(1966 d 22:13 ago)
Posting: # 19028
In BA/BE study bio-analysis, is high internal standard response variability is a cause for LC-MS data batch rejection? (for example more than 20% of the unknown samples showing more than ±50% difference etc..)
General practice is only one scenario is considered for IS variation (±50% difference from the mean), is there any other scenario to be considered?
Trend analysis for Internal standard area response? Please comment.
Thanks & regards,
Avinash Jain M V
(1966 d 20:44 ago)
Posting: # 19029
there is no particular requirement specified, but you need to have an objectiv rule.
You can for example check if more than X percent of the samples deviate more than Y percent from the mean calibrator and QC IS response, and reinject the run when it happens. Pick X and Y wisely, as in, according to your own opinion, experience and performance ambitions/needs.
A good question is what to do -if anything- with individual values falling outside and when they are too few to merit a complete run re-injection. Again, there are no rules, but I think it is ok to repeat those individuals as well, possibly with a root cause analysis. They never show much, do they, those investigations?

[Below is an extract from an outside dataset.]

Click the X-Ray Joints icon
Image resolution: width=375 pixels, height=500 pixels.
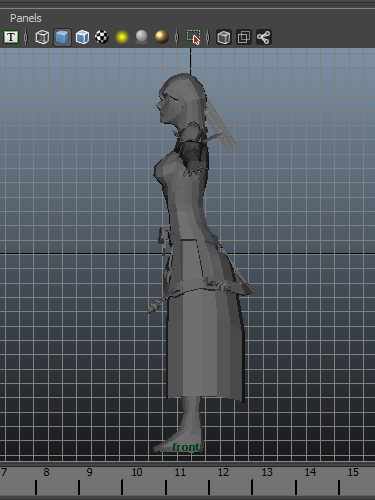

Note that, unfortunately, if you take FDA's guideline verbatim then there can be no repeats until (before) a root cause has been established: "Repeat analysis is acceptable only for assignable causes (e.g., the samples are above the ULOQ, there are sample processing errors, there is an equipment failure, the chromatography is poor)", and you might wish to make a deviating IS response as an assignable cause in its own right. I have not heard anyone from FDA express an opinion on this.
You can do trending but note that it may be a bit questionable to use statistical objectivity for it (the correct one would be Spearman's rank, and note you may not just go by a p-value) and your mileage will vary if the number of samples differ between runs (and it will do when you take missings, repeats and ISR into consideration). I personally think it is better if you have a reliable to lab employee who can eyeball the data and check trend or no trend.
Pass or fail!
(1966 d 04:34 ago)
Posting: # 19036
The issue of IS variation has been discussed multiple times at the WRIB. This year they even had a full day on this topic, with speakers from the FDA and other regulators + industry.
I would suggest you to have a look at the White Papers of the WRIB meeting of 2015 and 2017, published in Bioanalysis, and wait for this year's to be published.
There were also some presentations at EBF meetings in the past. According to my dear friend Google some slides are supposed to be available here but I'm getting a 503 error message, dunno if it's temporary or permanent. Same slides copied there, not sure they have an authorisation for it.